Example 2: Reliability and durability

This supplier knows that its customers’ value reliability over all else. Also, replacing defective products is expensive and time-consuming. They want to do that as infrequently as possible. This supplier makes a product that can last the lifetime of the system it goes into. Their customers appreciate the reliability and durability enough that they are more than willing to pay a higher price for the product. As a happy side effect, the solution saves energy and resources over the lifetime of the system.

Example 3: Packaging and shipping

A company started getting questions from its customers about excessive product packaging. The product in question was being shipped in dry ice. This one was in part motivated by the customers’ environmental concerns. Still, the supplier recognized the benefits of designing a new product that could be shipped at ambient temperature. They would save money in packaging and shipping costs and save their customers the hassle and expense of disposal. If the new approach had cost more, they might not have made the switch.

Example 4: Design shrink

This example shows that it is possible to make a product smaller and create a better customer experience at the same time. That’s a win-win. Shrinking a product usually means reducing materials’ weight per unit. In many applications, a lighter product is easier to use. There are caveats—if a design shrink results in a less durable or less repairable product, that dampens the sustainability advantage of reducing materials inputs.

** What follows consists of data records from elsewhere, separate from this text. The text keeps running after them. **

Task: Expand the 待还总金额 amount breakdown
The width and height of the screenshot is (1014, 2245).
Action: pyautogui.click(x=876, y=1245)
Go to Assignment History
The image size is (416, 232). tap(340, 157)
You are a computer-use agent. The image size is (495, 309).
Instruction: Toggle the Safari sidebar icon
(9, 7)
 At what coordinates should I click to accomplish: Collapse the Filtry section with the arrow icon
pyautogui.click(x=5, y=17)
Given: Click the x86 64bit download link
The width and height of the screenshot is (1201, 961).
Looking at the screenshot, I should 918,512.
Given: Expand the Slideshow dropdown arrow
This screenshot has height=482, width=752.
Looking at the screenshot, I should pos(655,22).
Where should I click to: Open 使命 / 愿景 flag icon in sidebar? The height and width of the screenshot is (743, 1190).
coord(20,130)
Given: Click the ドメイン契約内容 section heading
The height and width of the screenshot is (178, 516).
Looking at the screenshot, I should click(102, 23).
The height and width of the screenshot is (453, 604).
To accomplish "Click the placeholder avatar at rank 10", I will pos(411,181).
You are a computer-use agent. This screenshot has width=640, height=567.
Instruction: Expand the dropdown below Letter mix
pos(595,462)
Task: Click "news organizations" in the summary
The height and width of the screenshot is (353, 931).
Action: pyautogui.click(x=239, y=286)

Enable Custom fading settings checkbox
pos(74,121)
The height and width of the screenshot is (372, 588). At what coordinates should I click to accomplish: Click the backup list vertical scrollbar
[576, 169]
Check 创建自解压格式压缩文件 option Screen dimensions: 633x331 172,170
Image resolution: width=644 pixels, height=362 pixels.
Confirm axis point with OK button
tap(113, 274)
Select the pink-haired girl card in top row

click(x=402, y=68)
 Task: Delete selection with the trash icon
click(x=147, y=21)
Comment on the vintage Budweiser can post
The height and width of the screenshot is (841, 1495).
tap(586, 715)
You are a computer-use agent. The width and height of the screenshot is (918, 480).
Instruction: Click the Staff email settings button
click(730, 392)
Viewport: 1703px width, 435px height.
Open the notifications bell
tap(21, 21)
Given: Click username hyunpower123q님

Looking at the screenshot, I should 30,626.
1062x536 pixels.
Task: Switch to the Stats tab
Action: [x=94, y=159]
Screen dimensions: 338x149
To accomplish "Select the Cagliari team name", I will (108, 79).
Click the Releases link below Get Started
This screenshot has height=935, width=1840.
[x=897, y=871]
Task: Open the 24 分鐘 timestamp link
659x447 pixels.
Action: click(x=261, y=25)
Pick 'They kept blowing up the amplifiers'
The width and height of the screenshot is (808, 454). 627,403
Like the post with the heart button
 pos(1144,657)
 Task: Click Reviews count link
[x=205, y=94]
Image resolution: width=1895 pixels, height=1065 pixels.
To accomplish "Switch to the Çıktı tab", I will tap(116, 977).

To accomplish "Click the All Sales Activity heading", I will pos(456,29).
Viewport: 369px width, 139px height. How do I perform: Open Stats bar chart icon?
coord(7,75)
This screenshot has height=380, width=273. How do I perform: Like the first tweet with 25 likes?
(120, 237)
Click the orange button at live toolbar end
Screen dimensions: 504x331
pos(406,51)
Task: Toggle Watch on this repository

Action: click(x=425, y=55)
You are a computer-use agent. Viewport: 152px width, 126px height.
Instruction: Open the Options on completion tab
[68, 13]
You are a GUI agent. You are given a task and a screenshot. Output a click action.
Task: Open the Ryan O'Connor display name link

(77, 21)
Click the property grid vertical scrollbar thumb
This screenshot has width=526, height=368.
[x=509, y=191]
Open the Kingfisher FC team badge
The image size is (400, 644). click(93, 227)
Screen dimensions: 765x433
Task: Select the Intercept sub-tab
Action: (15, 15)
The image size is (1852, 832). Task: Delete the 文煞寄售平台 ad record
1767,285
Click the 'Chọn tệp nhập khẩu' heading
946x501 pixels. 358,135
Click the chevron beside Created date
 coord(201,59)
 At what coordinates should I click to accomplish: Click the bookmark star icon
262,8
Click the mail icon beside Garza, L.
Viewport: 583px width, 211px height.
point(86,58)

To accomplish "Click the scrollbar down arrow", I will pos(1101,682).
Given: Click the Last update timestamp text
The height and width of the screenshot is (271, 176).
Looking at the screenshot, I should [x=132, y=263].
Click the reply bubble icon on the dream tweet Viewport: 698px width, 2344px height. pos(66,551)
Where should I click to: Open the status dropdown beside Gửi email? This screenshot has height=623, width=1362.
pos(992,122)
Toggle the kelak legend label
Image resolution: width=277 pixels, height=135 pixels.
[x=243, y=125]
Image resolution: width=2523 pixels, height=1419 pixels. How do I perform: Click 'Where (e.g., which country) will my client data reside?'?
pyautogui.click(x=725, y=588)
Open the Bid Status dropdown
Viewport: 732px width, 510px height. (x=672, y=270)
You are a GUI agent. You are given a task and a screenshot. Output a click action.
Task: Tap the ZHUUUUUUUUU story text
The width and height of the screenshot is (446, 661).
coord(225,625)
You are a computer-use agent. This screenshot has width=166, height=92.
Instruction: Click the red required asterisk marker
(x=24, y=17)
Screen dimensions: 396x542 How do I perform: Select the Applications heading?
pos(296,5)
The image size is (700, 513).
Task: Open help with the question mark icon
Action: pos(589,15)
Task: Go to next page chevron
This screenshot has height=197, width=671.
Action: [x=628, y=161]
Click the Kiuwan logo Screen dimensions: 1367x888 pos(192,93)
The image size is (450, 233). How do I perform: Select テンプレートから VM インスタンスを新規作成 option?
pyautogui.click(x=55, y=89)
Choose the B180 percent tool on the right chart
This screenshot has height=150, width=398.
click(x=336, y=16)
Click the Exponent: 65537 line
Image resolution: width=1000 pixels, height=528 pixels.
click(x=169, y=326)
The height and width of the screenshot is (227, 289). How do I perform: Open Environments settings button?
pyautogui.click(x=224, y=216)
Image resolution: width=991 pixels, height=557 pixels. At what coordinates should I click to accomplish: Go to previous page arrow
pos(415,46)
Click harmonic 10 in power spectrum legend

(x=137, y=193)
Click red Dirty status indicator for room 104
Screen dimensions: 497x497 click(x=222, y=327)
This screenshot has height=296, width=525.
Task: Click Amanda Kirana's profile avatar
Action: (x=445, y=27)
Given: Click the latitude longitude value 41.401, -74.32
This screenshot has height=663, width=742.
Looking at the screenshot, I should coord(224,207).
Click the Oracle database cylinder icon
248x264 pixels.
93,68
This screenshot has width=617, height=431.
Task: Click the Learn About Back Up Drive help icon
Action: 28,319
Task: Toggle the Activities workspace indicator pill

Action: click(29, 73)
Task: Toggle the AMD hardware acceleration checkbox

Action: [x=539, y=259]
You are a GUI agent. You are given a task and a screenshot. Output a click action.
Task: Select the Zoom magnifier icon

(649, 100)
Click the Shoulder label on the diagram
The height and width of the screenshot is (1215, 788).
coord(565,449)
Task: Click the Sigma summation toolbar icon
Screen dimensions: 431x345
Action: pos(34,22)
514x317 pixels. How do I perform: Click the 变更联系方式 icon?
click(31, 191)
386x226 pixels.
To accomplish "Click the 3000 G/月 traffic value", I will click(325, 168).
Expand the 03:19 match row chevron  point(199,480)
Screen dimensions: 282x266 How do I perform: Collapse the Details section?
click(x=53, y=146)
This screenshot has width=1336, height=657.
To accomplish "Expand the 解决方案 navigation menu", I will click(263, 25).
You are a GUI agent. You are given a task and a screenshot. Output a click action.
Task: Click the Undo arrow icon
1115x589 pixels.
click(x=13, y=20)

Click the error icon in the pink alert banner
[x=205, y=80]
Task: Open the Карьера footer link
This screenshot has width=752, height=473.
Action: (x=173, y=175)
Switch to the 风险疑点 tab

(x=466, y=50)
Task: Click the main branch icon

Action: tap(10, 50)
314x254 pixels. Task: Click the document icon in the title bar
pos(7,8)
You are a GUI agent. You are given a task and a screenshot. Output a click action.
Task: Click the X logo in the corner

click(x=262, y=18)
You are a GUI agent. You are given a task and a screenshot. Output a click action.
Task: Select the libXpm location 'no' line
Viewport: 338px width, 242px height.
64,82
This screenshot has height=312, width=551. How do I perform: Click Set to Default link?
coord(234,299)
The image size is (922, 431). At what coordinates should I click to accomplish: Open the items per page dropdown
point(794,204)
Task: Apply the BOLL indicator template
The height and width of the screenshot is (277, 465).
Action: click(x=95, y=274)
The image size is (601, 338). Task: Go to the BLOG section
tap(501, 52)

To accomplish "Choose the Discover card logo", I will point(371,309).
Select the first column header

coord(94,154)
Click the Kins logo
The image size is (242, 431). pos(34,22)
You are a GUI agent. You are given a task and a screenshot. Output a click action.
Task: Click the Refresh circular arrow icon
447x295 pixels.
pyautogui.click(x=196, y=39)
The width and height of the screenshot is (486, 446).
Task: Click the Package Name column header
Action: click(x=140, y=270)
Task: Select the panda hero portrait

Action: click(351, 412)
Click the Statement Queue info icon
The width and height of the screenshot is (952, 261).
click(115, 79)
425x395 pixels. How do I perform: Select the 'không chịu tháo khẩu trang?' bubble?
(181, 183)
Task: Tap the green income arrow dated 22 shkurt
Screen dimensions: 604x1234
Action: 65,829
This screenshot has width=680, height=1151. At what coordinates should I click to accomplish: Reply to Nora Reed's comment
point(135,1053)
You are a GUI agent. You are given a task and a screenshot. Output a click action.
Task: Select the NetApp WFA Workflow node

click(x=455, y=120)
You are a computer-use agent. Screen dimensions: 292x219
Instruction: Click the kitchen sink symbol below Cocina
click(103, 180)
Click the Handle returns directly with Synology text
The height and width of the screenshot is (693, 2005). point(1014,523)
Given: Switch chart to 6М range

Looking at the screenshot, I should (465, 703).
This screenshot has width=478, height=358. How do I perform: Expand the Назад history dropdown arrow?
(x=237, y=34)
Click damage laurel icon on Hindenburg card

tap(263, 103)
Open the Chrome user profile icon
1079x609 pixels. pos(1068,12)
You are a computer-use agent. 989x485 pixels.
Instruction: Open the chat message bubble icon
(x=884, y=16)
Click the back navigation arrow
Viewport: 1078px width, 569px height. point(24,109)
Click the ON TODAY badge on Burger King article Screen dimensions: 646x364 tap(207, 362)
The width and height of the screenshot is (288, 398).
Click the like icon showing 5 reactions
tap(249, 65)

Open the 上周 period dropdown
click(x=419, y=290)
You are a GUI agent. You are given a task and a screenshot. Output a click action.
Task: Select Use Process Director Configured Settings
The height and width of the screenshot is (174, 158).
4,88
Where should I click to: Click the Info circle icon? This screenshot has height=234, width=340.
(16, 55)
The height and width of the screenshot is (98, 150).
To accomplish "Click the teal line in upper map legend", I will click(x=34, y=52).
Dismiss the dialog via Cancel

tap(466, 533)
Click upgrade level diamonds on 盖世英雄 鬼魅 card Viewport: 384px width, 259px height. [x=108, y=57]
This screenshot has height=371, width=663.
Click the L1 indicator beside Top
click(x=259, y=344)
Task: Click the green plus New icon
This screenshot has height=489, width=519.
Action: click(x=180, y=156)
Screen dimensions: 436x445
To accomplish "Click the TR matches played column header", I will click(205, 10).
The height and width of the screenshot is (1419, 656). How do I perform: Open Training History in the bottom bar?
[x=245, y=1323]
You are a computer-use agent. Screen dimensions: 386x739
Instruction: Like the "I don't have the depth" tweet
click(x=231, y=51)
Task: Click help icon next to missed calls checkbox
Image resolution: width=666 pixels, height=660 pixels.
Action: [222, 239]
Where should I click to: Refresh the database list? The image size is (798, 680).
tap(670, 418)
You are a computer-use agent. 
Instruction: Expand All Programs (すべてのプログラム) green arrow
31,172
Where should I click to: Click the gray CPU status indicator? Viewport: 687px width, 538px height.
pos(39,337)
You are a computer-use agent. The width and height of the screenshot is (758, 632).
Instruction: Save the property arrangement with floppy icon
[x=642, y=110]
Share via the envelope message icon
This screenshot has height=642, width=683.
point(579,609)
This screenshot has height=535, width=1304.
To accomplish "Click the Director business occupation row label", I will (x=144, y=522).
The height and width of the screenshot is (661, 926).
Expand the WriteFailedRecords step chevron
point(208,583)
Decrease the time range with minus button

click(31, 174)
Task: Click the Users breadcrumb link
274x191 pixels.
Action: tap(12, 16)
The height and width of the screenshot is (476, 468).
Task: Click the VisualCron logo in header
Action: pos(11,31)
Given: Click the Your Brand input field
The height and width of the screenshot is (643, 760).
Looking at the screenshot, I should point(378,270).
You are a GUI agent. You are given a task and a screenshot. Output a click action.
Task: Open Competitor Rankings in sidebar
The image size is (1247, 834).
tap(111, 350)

Example 5: Less frequent maintenance

The last example is relevant for equipment manufacturers. Reducing maintenance frequency allows for less downtime. Customers appreciate that. Productivity goes up, customers save time, and cost-of-ownership for the equipment drops. That can justify a higher component price. When engineers design systems with longer-lasting components, that is also a sustainability win.

The Takeaways

Reducing the environmental impact of product manufacturing and operation doesn’t have to involve hard trade-offs. Sometimes the more sustainable option is also the most cost-effective or higher-performing one. I realize that isn’t always the case. Regardless, I suggest looking beyond immediate calculations of profit margins and taking a holistic view of the entire product lifecycle. Can your design choices positively affect downstream and upstream energy and resource use?

Some investments pay off when you consider longer-term benefits like brand reputation. Obviously, any changes need to keep in mind the reason customers buy from you in the first place. Keep the fast turnaround, yield-enhancing tools and materials, or user-friendly software. Then replace whatever isn’t best serving you or your customers. When you tie sustainability advantages to other things that your customers care about, that’s where accidental sustainability wins pay off.

Julia Freer Goldstein

Julia Freer Goldstein is an author and business owner on a mission to make manufacturing…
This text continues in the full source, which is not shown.